Eh. I don’t put a lot of weight in the feeding trials either. The trials only include (or have to use at least) eight dogs, and only 6 need to finish the trial. Usually the dogs are lab beagles (so a very specific group in a confined environment). The dog food being tested must keep six out of the eight apparently healthy adult dogs alive for six months (_Alive_. Not healthy, not thriving). Dogs must not lose more than 15% of their initial body weight, and the average of four certain blood values (hemoglobin, packed cell volume, serum alkaline phosphate, and serum albumin) must fall within acceptable levels. The test fails if dogs show signs of nutritional deficiency or toxicity. I doubt that things like DCM would even be caught given how brief the trial is, the limited number of things they test for, and the very limited data set.


----------



## SRW (Dec 21, 2018)

No retriever works and trains harder than a field trial retriever. The vast majority are fed PPP. Eukanuba is also popular.


----------



## Emmdenn (Jun 5, 2018)

If feeding trials are so easy and no big deal, why wouldn't all companies run trials? 😉

All things considered -- there are many diets that work for different dogs. Personally feeding an AAFCO and WSAVA compliant diet is what vets recommend (my vet is a repro vet, so thinking of potential breeding dogs in my home) so it's what I do. I also supplement with raw (10-15% of each meal) plus fresh toppers because it's what works. And there is no "best" for for every single dog. The DCM studies/investigation is still ongoing but personally until there is a definite answer, sticking with the big 5 brands, or making sure any other brand/formula doesn't contain peas, lentil, legumes, potatoes etc seems like the safest best for _most_ homes.


----------



## AllGoldenLove (Jul 26, 2020)

pawsnpaca said:


> WASAVA is the World Small Animal Veterinary Association. World Small Animal Veterinary Association - WSAVA They put out a set of guidelines for pet foods that meet their standards, which only includes Hills Science Diet, Purina, Royal Canin, Iams and Eukanuba. However, not all agree that these guidelines are unbiased (especially since several of the recommended companies provide monetary support for WASAVA):
> 
> 
> 
> ...


Thank you for the clarification. It sounds like they are as not as legitimate as I would like. It’s like the US government and the pharmaceutical industry. They are all in bed with each other so why would I trust them.


----------



## SRW (Dec 21, 2018)

AllGoldenLove said:


> why would I trust them.


Would you trust the opinions of hundreds of retriever owners across the country that devote countless hours to and spare no expense in the training, care and health of their dogs?


----------



## Emmdenn (Jun 5, 2018)

AllGoldenLove said:


> Thank you for the clarification. It sounds like they are as not as legitimate as I would like. It’s like the US government and the pharmaceutical industry. They are all in bed with each other so why would I trust them.

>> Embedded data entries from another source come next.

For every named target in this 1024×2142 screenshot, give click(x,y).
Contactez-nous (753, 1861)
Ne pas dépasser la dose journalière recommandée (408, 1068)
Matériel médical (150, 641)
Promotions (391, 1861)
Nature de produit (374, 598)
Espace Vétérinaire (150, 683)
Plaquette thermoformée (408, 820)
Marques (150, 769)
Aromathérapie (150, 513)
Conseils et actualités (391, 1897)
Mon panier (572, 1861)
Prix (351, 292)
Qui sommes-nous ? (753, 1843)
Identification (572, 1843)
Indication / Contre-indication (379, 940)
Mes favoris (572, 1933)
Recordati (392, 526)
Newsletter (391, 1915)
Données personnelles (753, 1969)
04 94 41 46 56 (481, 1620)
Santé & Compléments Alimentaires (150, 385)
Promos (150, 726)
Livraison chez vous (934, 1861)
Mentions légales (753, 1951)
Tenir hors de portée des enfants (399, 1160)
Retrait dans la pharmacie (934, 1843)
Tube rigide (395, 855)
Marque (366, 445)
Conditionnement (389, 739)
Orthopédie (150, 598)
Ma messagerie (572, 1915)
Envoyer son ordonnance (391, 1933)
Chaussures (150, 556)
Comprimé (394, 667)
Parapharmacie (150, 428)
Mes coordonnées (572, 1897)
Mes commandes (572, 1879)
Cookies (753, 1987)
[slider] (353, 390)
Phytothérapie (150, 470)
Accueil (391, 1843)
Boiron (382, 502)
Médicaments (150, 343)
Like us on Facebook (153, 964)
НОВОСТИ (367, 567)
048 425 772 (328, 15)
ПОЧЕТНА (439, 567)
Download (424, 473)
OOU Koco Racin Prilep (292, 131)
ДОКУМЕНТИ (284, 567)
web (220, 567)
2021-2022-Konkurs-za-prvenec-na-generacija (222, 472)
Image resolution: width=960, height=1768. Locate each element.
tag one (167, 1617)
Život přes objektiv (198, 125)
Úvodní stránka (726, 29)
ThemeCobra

I'd imagine the biggest thing WSAVA and AAFCO are in business for is canine health and nutrition. Purina (for example) employs over 400 veterinary nutritionists in line with those guidelines which many find to be important when formulating for for dogs.


----------



## pawsnpaca (Nov 11, 2014)

I’d have more faith in the veterinary nutritionists and their commitment to canine health if Purina didn’t also produce super _low_ quality foods like Beneful. 😕

I just checked the Purina website and counted only 2-3 _small animal_ nutritionists on their staff (happy to be corrected if you have a different source of info). According to the article I linked above (which was authored by a nutritionist who used to work for Hill’s) there are only 96 veterinarians (total) board-certified by the American College of Veterinary Nutrition. Of those 96, 83% work for academia, veterinary practices or as consultants. Which means that only 16 work for pet food companies (and of those, most work in marketing, not R&D).

I‘m yet to be convinced that either WSAVA or AAFCO have the health and wellbeing of animals as their _primary_ goal… at least not in a way that isn’t greatly influenced by the big pet food companies or Big Ag. I think both organizations play a vital role in regulating the industry, I’m just not willing to consider them the final word in what makes a healthy pet food… there are just too many outside influences that bias them toward the huge pet food manufacturers…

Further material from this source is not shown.